The quest to convert classic games into endless runners continues
Pop quiz! Have you ever heard of Crazy Climber, an arcade game released back in the early 80s? Don’t worry if your answer is no: Aside from an Atari 2600 port and a handful of Japan-exclusive remakes, it’s remained dormant ever since. That is, until the recent release of Pocket Climber, the remake-slash-sequel you were all clamoring for! Maybe.
The goal of Crazy Climber was a simple one: Reach the top of various towers without dying. A hodgepodge of obstacles stood in your way, including residents who tried to drop household items on you, girders that fell from the sky, and even a massive ape who tried to punch you. If you evaded all these things and made it to the top, a helicopter would take you to… another tower.
It’s not so different in Pocket Climber, where you’re once again dodging obstacles and climbing as high as you can. Rather than journey to various towers by way of helicopter, though, you’re climbing a single building of infinite height. Put another way, this is Crazy Climber converted into an endless runner – or endless climber, if you’d prefer.
This switch in genres has resulted in less player autonomy, as your character will jump higher up with or without your help. Your focus is instead directed towards jumping left and right to dodge obstructions, as well as an occasional forced leap upwards to avoid gaps in the wall. Despite the fact that you’re scaling a building instead of running, the gameplay feels remarkably similar to other endless runners – including the seminal Temple Run.
And just like other games in the genre, staying safe isn’t the only goal of Pocket Climber. There are absurd amounts of coins to be scooped up, all of which inexplicably float alongside the tower you’re climbing. They’ll steer you directly into the gaping maw of danger (like a gorilla’s fist) on occasion, but gathering them is a necessary evil if you have any hopes of purchasing upgrades without making an in-app purchase. They can also be spent on staying in the game when you’re hit with an obstacle, as opposed to being booted back to the bottom of the tower. The fee to do this rises with every floor you climb, but it makes for a nice way to brush off stupid mistakes made near the beginning of a run.
In truth, the upgrades felt like a much better way to spend coins. You can purchase – amongst other things – items like a jetpack, coin magnet, and protective helmet. The effects of all these are temporary, and they randomly spawn throughout the level. There’s nothing inherently wrong with that method of distribution, but the helmet seemed to only show up when there were no obstacles, rendering it useless. Just once I wanted to get punched by a gorilla, only to continue climbing unscathed.

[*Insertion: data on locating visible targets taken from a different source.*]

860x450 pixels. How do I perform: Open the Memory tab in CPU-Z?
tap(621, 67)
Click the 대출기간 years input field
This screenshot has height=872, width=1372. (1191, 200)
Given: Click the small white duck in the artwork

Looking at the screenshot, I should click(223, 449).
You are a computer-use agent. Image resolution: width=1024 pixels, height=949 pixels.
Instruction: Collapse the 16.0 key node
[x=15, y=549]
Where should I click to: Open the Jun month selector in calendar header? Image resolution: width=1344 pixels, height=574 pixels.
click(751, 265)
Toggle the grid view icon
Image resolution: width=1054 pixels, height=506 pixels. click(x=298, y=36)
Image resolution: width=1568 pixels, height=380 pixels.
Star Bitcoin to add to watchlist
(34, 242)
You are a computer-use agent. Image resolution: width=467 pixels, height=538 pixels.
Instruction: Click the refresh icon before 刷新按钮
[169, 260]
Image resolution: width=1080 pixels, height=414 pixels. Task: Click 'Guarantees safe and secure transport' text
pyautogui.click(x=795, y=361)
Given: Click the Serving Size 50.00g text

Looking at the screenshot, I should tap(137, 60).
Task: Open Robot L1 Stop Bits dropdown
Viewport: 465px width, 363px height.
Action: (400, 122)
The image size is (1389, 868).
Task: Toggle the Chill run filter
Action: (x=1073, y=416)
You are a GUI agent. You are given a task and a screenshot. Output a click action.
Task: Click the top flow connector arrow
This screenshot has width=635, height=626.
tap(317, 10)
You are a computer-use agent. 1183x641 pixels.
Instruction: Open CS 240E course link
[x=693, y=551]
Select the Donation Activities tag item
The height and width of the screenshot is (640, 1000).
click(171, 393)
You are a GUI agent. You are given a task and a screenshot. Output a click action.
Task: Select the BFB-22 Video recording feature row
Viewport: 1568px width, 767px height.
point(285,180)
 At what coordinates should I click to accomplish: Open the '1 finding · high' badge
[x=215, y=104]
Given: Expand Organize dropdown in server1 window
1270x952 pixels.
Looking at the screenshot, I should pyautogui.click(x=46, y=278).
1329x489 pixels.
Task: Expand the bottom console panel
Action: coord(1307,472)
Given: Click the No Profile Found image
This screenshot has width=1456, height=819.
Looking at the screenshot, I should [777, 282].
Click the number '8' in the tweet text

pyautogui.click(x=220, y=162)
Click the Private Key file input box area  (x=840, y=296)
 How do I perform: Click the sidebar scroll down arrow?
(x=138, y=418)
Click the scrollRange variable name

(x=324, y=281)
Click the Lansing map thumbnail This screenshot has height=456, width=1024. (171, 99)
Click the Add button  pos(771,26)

And that feeling of want was pretty emblematic of my experience with Pocket Climber. I had a lot of fun for the first hour or so, and it’s certainly competent on a mechanical level, but there isn’t a whole lot to it. I suspect those less familiar with the genre will be more enchanted by what the game has to offer, but I can’t see its appeal stretching any further than that. Unless, of course, you’re a diehard Crazy Climber fan who’s desperate for more. There must be some of you out there!